Don’t get me wrong. I have nothing against hot cherries on ice cream. But it was the middle of November, the cherries were frozen, and—I’ll be frank—I didn’t like the idea of not being able to show off my twirling-fork-banana-peeler trick.
But I was a good soldier in cooking school, and so when Amit tapped my arm, me and my gueridon went rumbling towards a table. I cracked my jokes, fired up my burner, melted my sugar. The couple at the table watched intently, taken by the show, smiling widely until I picked up my ramekin of cherries, tilted it, and winced as the entire clump of them went CLANK! into the pan. I stood there, sadly waiting for the hot sugar to melt this congealed cherrysicle, pushing it around like a puck in a hockey rink to make it look like I was doing something. The couple’s smile wilted.
“Oh,” the woman started. “The cherries are…frozen?” she asked gently. She had a sweetness to her, and I suddenly felt like I was disappointing my grandmother, only my grandmother is an awful human being and this woman seemed like a perfectly lovely one. I kept pushing the puck around, desperate for something to happen, but took heart when I saw the first of the cherries break off the block and begin to disintegrate. “Oh, yes!” I said. “We freeze them on purpose, so that the first cherries to hit the heat have time to cook down into a sauce before the ones in the middle get overcooked. It’s a little twist we like to put on it, so there are lots of different textures. It keeps it interesting.”
The woman beamed. “That is so smart! This is a great culinary school!” she said to her husband. I am a bullshitter of the highest order.
I tipped some kirsch into the pan, let it get hot, and tipped the pan towards the burner for the money shot. And then, something magical happened: it didn’t just burst into flame, it lit into a slow, gorgeous, bright blue fire. I stirred the sauce, and the flames looked like waves on a cartoon sea. I lifted some in the air and let it drop back into the pan, a trail of blue splashing on cherry-red cherries, and I understood the name of the dish. It was the most gorgeous thing, even if you weren’t a pyromaniac.

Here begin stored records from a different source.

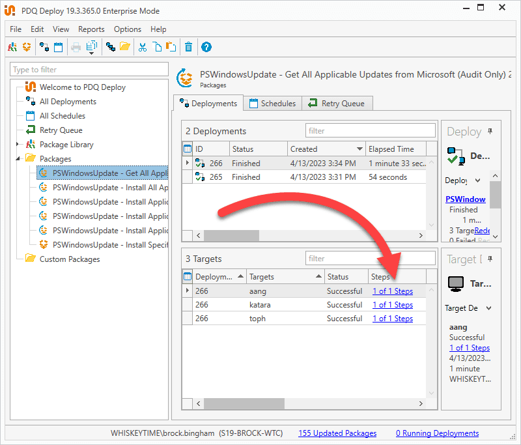Open the 155 Updated Packages link
The height and width of the screenshot is (445, 521).
(x=337, y=433)
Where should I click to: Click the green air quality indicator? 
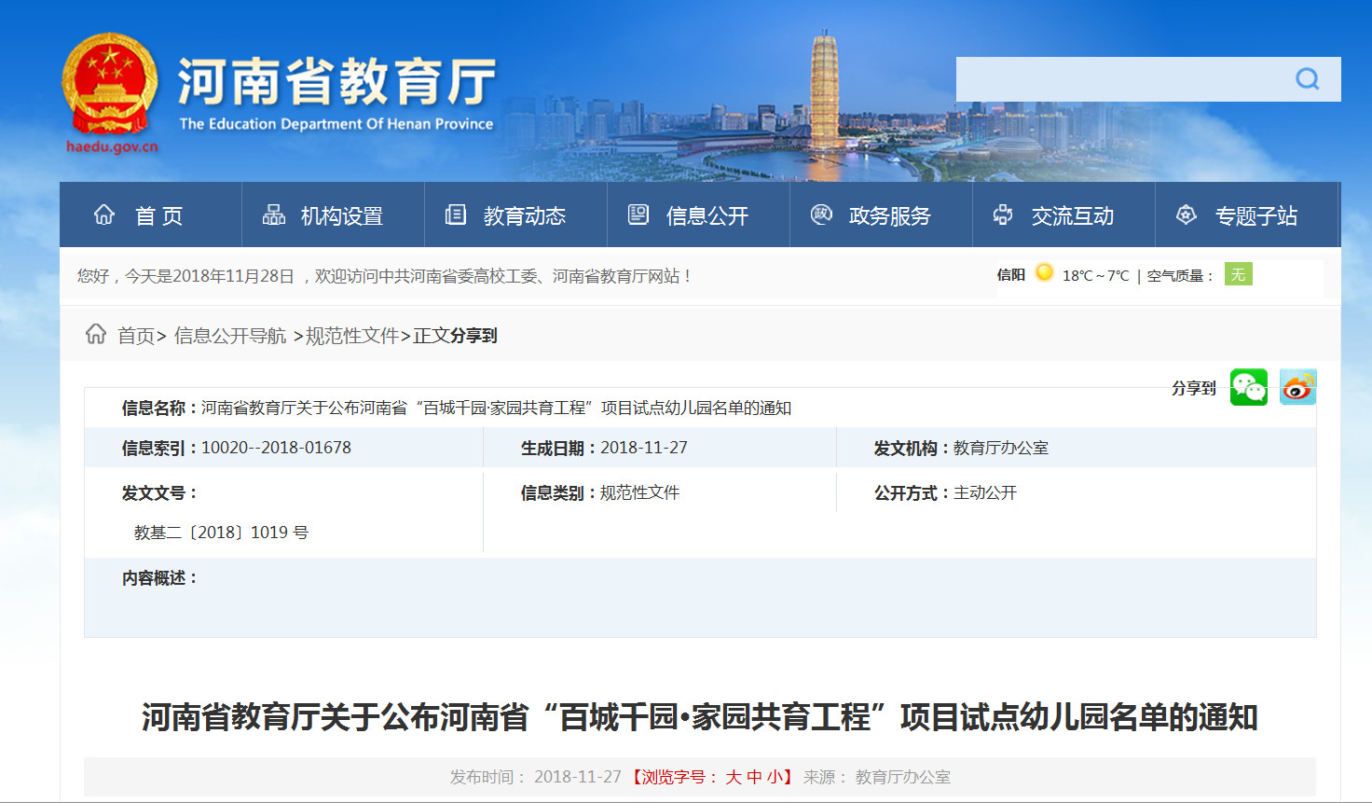tap(1238, 274)
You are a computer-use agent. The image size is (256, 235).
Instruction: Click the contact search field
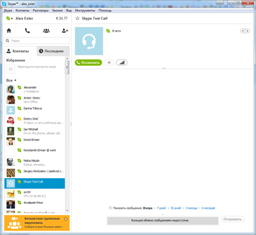(37, 40)
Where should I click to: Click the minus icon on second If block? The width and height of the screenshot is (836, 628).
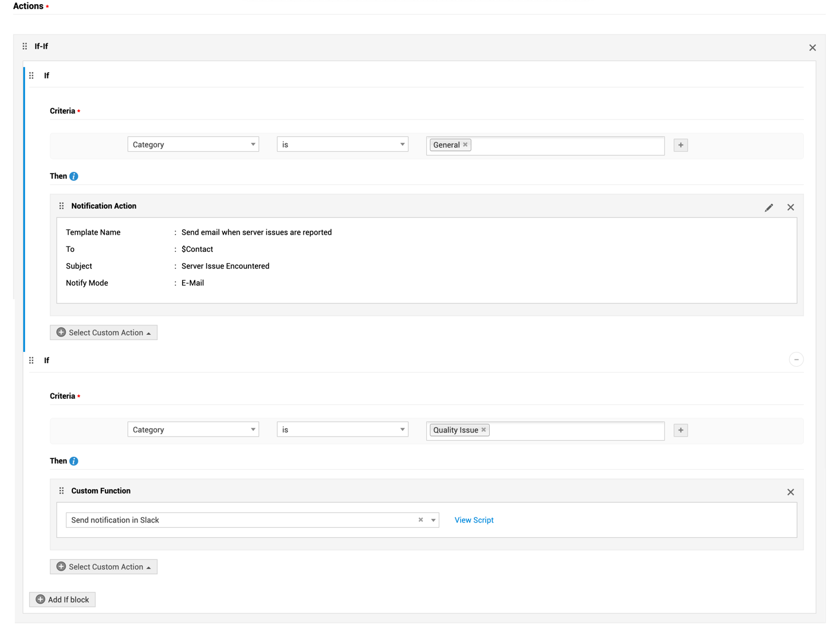coord(796,360)
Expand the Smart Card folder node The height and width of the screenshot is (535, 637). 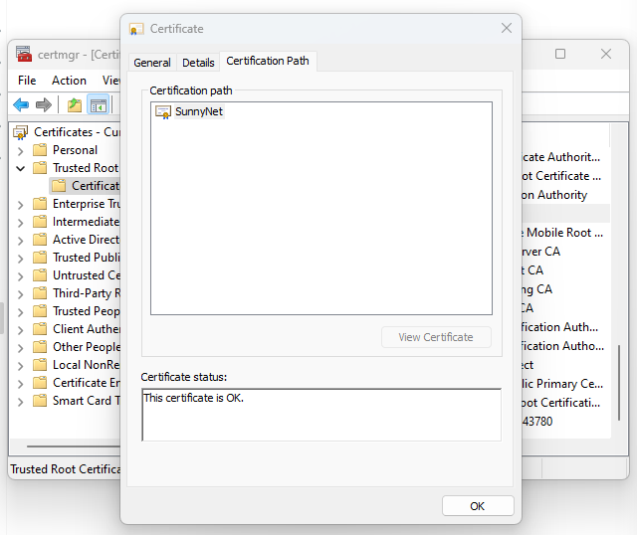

We ran the Cherries Jubilee for the last week and a half of the class, the last week and a half of my time in culinary school, and then we were at the night before graduation. Tables were leaving. It felt like the last two minutes of the Super Bowl, with your team up by three touchdowns. I looked around at my class: excitement, jitters, just trying to hold it together, close it down, wait for the whistle, and then crack the Champagne.
Amit pushed the gueridon over, tapping me on the arm. “You got one.” One last order of Cherries Jubilee. I looked around the room, at my friends picking up the glasses from their tables. I looked into the kitchen, where the kids were scrubbing down their stations at speed, splashing soap on each other as their giddiness grew. I felt a strange solemnity as I looked at the gueridon and smiled at the couple. I was going to make this one count.
I went through the recipe, went through the show. I took up the kirsch and slowly poured it in the pan. Twice the normal amount. Three times. I let the bottle pour, not wanting this moment to end, not wanting culinary school to end. In the corner of my vision, I saw my instructor look towards someone and gesture towards me. I tipped the pan towards the burner with a grace I’d developed doing this so many times. I readied my spoon to play with the sauce. The flame licked up the side of the pan, tagged the kirsch, and I screamed and ducked from a fireball bigger than my body.
I finished up the dessert, plating and serving it with grace, calm cheer, and the unmistakable stink of burned hair. Behind the table, the instructor and half my class were holding their mouths until I joined them, laughing, laughing, laughing.